# ЗАДАНИЕ 1:
Выпишите из текста о Годунове без изменений отрывок, который начинается словами «Стремительное падение в» и продолжается до слов «тихую, уважительную дружбу.».
# ЗАДАНИЕ 2:
В скольких фильмах, согласно тексту о Годунове, он снялся за десять лет?
# ЗАДАНИЕ 3:
Переведите на английский язык предложение из текста о Годунове: «Картину встретили тепло — критики хвалили, публика была заинтересована».

# ФРАГМЕНТ ТЕКСТА:
С самого начала своего пребывания в США Годунов получал предложения из Голливуда. Но играть стереотипных русских агентов и злодеев он категорически отказывался. Его интересовало не клише, а настоящее искусство.
Оставив балет, однажды он все же принял приглашение режиссёра Питера Уира и отправился в Лос-Анджелес на съёмки фильма «Свидетель». Картину встретили тепло — критики хвалили, публика была заинтересована. Годунов, сыгравший роль харизматичного амиша, получил множество положительных отзывов.
Он приобрёл квартиру с видом на океан, быстро обзавёлся нужными знакомствами. Казалось, новая жизнь удалась. Но настоящей звездой Голливуда он так и не стал. За десять лет он снялся всего в восьми фильмах — всегда во второстепенных ролях. Наиболее запомнившаяся из них — немецкий террорист Карл в «Крепком орешке».
«В Голливуде легко поверить, что стоит немного подождать — и великая роль сама тебя найдёт. Но чаще всего это ожидание заканчивается съёмками в безликой ерунде вроде Музея восковых фигур-2, где ты уже не артист, а собственная пародия», — писал балетный критик Льюис Сегал. — «Годунов отдал величие своего танца в обмен на иллюзию славы и оказался в пустоте.»
Своими переживаниями Александр почти ни с кем не делился. Он не искал сочувствия и не терпел жалости. От тоски, одиночества и ностальгии спасался алкоголем.
Он мечтал, что в пятьдесят лет снова выйдет на сцену — станцует Корсара. Утро начиналось с упражнений у балетного станка. Даже когда балет остался в прошлом, эти занятия были для него последней связующей нитью с тем миром, где он по-настоящему жил.
Стремительное падение в бездну
После восьми лет совместной жизни Жаклин Биссет ушла. Она просила его бороться с зависимостью, заботиться о себе. Он же хотел от неё ребёнка. Их роман со временем трансформировался в тихую, уважительную дружбу.
Наступил 1995 год. Годунов находился на съёмках в Будапеште, и, воспользовавшись случаем, решил навестить Ригу — впервые за шестнадцать лет. Хотел увидеть мать, брата, родные улицы.
«Он потом рассказывал мне: это была ужасная встреча. Мать сказала: “У меня больше нет сына.” Но деньги взяла. Брату он подарил машину, а в ответ услышал: “Теперь до свидания.” Это его надломило окончательно. Он сказал: “Я понял, что я один. Совсем один. У меня никого нет.”» — вспоминала Елена Чернышова.
Он снова начал пить. Серьёзно и тяжело.

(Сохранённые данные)
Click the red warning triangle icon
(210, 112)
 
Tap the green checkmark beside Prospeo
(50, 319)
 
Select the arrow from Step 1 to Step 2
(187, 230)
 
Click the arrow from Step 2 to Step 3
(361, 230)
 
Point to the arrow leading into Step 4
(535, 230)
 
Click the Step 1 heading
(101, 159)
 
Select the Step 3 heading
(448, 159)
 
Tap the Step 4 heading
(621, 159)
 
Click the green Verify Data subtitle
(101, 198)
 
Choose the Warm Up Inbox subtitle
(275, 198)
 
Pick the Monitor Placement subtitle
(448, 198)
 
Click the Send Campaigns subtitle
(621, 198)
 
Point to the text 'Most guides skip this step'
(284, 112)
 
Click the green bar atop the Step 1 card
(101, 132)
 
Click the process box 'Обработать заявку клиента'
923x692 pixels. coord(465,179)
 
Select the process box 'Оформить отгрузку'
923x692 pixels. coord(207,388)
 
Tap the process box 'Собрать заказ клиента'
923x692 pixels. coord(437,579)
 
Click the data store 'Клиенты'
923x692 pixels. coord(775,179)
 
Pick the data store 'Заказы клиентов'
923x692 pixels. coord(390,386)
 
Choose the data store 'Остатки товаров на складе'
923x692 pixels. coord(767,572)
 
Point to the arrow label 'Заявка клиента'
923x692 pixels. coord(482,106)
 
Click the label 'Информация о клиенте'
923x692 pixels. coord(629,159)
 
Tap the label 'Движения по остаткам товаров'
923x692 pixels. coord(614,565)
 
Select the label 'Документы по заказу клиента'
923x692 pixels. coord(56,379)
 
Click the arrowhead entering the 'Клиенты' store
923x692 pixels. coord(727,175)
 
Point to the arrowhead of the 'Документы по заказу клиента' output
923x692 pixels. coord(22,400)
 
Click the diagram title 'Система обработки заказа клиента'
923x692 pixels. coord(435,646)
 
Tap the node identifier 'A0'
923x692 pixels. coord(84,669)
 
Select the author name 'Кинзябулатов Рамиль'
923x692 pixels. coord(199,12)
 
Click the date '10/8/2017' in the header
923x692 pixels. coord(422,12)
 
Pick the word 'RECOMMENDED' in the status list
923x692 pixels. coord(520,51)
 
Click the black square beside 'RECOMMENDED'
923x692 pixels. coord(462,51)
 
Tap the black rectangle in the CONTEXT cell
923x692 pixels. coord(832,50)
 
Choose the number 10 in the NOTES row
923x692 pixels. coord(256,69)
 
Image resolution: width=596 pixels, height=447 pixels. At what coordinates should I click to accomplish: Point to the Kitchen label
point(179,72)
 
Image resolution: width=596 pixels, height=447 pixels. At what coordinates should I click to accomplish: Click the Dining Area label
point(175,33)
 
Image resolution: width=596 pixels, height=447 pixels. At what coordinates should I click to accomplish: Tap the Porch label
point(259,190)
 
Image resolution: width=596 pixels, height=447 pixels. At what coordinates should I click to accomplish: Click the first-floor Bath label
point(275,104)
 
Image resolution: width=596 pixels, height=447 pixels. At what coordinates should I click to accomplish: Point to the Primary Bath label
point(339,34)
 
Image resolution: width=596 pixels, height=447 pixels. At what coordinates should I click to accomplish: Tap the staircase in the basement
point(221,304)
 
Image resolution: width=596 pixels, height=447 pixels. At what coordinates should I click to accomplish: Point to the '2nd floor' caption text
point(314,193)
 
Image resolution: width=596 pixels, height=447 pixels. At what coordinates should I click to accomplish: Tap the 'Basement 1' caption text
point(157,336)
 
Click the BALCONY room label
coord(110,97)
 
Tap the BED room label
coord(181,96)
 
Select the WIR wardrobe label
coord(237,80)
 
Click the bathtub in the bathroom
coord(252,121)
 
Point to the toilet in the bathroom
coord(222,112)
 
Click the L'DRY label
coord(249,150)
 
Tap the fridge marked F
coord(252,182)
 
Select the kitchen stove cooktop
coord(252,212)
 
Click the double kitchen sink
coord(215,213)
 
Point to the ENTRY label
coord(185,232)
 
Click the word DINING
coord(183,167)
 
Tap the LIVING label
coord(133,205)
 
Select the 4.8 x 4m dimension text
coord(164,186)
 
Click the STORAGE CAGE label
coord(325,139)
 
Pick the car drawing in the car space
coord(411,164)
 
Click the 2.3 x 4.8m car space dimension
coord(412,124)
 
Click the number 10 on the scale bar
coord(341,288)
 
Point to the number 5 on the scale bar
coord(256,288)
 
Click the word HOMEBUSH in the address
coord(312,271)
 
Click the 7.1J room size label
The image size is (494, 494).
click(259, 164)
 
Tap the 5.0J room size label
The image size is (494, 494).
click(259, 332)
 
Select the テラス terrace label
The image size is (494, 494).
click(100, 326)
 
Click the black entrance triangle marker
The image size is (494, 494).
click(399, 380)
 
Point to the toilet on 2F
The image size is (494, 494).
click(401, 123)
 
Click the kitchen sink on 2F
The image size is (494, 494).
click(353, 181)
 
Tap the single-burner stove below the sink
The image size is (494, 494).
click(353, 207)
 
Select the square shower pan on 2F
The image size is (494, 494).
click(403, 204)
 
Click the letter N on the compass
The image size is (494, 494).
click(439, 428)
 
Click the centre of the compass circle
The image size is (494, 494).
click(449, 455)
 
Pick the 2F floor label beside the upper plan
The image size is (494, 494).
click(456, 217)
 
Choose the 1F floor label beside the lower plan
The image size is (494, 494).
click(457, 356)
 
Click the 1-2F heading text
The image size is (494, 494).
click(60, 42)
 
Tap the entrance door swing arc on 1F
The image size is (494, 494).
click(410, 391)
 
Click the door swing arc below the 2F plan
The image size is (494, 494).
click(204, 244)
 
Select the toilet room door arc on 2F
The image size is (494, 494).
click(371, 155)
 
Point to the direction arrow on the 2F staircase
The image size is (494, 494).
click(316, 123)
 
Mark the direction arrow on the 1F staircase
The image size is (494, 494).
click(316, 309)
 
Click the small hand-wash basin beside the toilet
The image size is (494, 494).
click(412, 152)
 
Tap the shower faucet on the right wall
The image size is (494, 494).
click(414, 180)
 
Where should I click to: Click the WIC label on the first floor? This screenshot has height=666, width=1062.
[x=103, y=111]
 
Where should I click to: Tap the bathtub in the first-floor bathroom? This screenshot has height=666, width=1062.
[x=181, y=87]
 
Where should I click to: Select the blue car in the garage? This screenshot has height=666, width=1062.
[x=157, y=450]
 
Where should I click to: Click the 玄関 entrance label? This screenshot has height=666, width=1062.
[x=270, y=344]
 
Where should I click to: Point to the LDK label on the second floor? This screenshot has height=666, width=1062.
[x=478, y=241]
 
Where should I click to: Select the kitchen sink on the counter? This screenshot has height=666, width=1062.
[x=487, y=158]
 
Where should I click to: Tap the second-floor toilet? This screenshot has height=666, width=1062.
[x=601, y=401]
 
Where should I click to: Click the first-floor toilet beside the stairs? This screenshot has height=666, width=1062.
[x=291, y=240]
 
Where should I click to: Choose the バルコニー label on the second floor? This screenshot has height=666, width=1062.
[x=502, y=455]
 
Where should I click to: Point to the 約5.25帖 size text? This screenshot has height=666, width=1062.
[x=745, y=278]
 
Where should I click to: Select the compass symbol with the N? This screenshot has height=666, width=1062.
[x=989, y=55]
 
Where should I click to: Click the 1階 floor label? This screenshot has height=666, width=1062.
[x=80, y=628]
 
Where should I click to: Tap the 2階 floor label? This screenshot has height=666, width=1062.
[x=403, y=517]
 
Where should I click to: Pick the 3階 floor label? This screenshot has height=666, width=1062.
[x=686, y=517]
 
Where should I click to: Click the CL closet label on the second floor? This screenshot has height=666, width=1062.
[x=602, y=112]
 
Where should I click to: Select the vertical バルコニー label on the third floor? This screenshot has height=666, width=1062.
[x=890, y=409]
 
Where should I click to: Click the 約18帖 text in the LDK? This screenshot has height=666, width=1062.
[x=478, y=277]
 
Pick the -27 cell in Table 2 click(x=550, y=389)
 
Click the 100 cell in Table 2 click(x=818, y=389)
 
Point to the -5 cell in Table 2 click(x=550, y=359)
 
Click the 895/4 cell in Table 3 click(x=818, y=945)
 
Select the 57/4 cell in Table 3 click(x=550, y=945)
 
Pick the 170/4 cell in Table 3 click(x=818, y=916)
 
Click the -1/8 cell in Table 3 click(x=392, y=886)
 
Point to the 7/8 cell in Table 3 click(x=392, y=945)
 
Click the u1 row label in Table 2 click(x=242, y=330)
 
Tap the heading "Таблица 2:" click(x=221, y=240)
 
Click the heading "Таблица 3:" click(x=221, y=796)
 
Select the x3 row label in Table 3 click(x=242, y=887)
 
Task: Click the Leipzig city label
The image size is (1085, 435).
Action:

# ПОЛЕ ДЛЯ ОТВЕТА 1:
Стремительное падение в бездну
После восьми лет совместной жизни Жаклин Биссет ушла. Она просила его бороться с зависимостью, заботиться о себе. Он же хотел от неё ребёнка. Их роман со временем трансформировался в тихую, уважительную дружбу.

# ПОЛЕ ДЛЯ ОТВЕТА 2:
В восьми фильмах.

# ПОЛЕ ДЛЯ ОТВЕТА 3:
The film was warmly received: critics praised it, and audiences were intrigued.